------ Supplied entries ------
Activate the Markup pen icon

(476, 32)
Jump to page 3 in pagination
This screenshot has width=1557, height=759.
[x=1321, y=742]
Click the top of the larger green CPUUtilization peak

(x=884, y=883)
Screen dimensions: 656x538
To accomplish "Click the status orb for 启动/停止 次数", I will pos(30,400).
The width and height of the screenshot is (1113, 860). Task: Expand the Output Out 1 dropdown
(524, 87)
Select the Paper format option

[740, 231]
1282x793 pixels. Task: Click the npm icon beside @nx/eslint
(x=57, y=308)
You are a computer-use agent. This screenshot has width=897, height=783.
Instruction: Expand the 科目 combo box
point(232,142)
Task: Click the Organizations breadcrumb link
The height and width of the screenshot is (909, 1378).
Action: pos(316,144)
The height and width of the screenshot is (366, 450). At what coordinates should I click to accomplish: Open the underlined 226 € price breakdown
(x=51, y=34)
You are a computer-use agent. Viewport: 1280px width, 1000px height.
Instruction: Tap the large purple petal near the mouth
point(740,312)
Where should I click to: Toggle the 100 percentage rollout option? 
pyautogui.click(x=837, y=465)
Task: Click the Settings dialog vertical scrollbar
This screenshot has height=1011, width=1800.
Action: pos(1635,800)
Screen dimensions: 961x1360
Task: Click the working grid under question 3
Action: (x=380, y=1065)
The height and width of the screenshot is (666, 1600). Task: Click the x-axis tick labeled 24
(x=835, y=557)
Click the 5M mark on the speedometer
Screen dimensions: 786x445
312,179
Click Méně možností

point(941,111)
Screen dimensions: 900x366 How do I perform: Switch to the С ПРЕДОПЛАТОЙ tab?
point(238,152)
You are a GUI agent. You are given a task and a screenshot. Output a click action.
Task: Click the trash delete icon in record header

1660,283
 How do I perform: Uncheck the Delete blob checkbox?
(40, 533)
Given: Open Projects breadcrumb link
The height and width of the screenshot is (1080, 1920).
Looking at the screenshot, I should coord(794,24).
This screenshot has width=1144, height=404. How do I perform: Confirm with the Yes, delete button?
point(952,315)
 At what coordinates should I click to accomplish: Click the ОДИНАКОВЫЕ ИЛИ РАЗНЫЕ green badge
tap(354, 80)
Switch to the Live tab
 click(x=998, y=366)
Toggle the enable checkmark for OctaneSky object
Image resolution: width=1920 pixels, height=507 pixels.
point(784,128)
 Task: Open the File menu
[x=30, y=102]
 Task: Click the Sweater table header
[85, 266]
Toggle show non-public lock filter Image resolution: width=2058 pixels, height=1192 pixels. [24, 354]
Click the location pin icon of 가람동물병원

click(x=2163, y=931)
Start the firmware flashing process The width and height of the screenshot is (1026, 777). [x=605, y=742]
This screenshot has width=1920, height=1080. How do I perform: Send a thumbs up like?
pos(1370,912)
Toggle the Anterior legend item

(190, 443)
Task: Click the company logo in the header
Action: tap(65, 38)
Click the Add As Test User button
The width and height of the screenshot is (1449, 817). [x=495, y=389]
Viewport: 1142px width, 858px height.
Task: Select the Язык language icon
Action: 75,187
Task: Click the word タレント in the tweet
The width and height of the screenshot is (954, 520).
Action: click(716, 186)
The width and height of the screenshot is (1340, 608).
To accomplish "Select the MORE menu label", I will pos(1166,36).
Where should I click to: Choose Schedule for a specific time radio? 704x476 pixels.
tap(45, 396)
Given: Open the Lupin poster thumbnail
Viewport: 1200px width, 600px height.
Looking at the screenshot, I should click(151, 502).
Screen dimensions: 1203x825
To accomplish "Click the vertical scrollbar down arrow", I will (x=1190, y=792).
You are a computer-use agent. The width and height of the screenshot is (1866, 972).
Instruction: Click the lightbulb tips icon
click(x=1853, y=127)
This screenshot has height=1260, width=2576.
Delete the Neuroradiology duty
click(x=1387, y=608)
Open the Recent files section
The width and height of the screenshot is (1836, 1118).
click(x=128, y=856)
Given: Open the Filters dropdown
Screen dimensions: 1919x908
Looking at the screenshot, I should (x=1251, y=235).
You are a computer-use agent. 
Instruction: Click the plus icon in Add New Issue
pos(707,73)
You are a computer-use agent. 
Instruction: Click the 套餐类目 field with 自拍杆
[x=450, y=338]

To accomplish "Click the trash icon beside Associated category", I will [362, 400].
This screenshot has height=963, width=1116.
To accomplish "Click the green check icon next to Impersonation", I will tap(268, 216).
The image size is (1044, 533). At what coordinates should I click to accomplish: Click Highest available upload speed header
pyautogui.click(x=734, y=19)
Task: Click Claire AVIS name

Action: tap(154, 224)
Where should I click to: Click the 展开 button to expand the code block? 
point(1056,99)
------
Find each line in the records above that contains the word "Output", and copy those lines.

# Task result
The width and height of the screenshot is (1113, 860). Task: Expand the Output Out 1 dropdown
You are a GUI agent. You are given a task and a screenshot. Output a click action.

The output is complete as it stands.